I want to undersample 3 cross-validation folds from a dataset, using say, RandomUnderSampler from imblearn, and then, optimize the hyperparameters of various gbms using those undersampled folds as input.
The code I have so far is:
def train_model_with_undersampling(undersampler, estimator, scale, params, X_train, y_train):
# we need the resampler within a pipeline, because we are
# using cross-validation to optimize hyperparameters, which
# means that we need a left out fold without resampling to
# evaluate the model.
# The only way is with imblearn's pipeline (see imblearn docs)
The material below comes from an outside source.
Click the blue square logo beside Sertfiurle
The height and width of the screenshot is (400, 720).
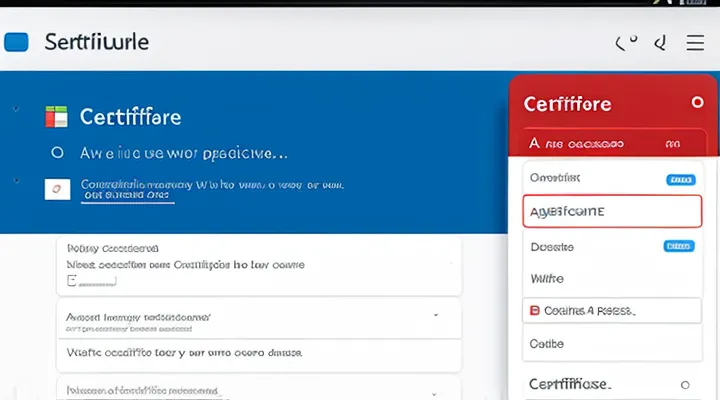point(17,42)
# annoying cause we need to resample every time
if scale is True:
pipe = Pipeline([
("scaler", MinMaxScaler()),
("sampler", undersampler),
("model", estimator),
])
else:
pipe = Pipeline([
("sampler", undersampler),
("model", estimator),
])
search = HalvingRandomSearchCV(
estimator=pipe,
param_distributions=params,
n_candidates="exhaust",
factor=3, # only a third of the candidates are promoted
resource='model__n_estimators', # the limiting resource
max_resources=500, # max number of trees
min_resources=10,
scoring='roc_auc',
cv=3,
random_state=10,
refit=True,
n_jobs=-1,
)
search.fit(X_train, y_train)
return search
However, this function will undersample the data to tune each gbm model. This is inefficient, because the undersampling is the same.
What I would like is to be able to pass to HalvingRandomSearchCV the undersampled folds and the test fold somehow.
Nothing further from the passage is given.